Back in December, during their acceptance speech for the IndieWire Honors Performance Award, Lily Gladstone sang praise for the film they considered “the absolute highlight of [their] career,” “the best work I feel like I’ve ever done,” and on which they worked with “the greatest, most visionary, most committed director of my life.”
And then, quite cheekily, they revealed that they weren’t talking about Killers of the Flower Moon. They were talking about Erica Tremblay’s critically acclaimed Fancy Dance, which premiered at the 2023 Sundance Film Festival in January of last year, and which had been frustratingly unable to come by any distributors despite the rousing critical acclaim it received.
That wait is finally over. Per The Hollywood Reporter, Apple has taken the liberty of purchasing the distribution rights of Fancy Dance, meaning it won’t be long before—in their own words—Gladstone’s actual best-ever work graces theaters and Apple TV+. (There’s no release date set yet but THR says it will be coming “later this year.”

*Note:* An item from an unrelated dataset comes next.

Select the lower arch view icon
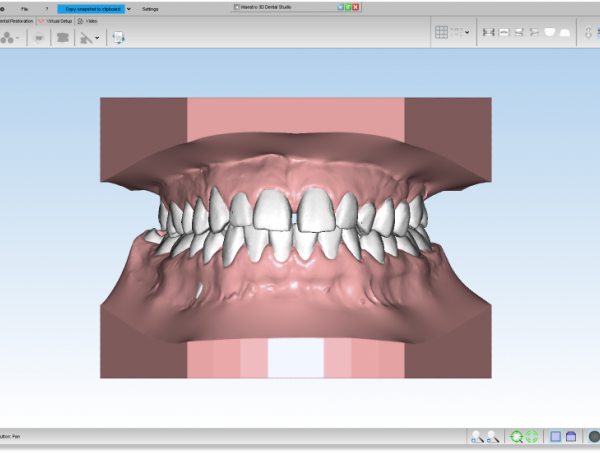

Fancy Dance is the narrative feature debut from Tremblay, who has written on the phenomenal series Dark Winds and Reservation Dogs, and directed two episodes of the latter. The film follows Jax (Gladstone), a Seneca-Caguya woman who steps in to care for her niece Roki following the disappearance of Roki’s mother, who’s also Jax’s sister. In her spare time, Jax dedicates herself to finding her sister while helping Roki get ready for a powwow, but eventually faces the threat of losing custody of Roki to the girl’s white father. Desperate to keep her family intact, Jax takes Roki on a road trip to the Oklahoma state powwow, hoping that her sister will turn up along the way.
As profound as Killers of the Flower Moon was, there’s no denying the utmost importance of making Indigenous-centric films by actual Indigenous creators as visible and accessible as possible, so the fact that Fancy Dance will finally be finding the audience that it both needs and deserves is not only one to be celebrated, but one that should be reflected on as the entertainment industry and the variety of stories it tells continue to evolve.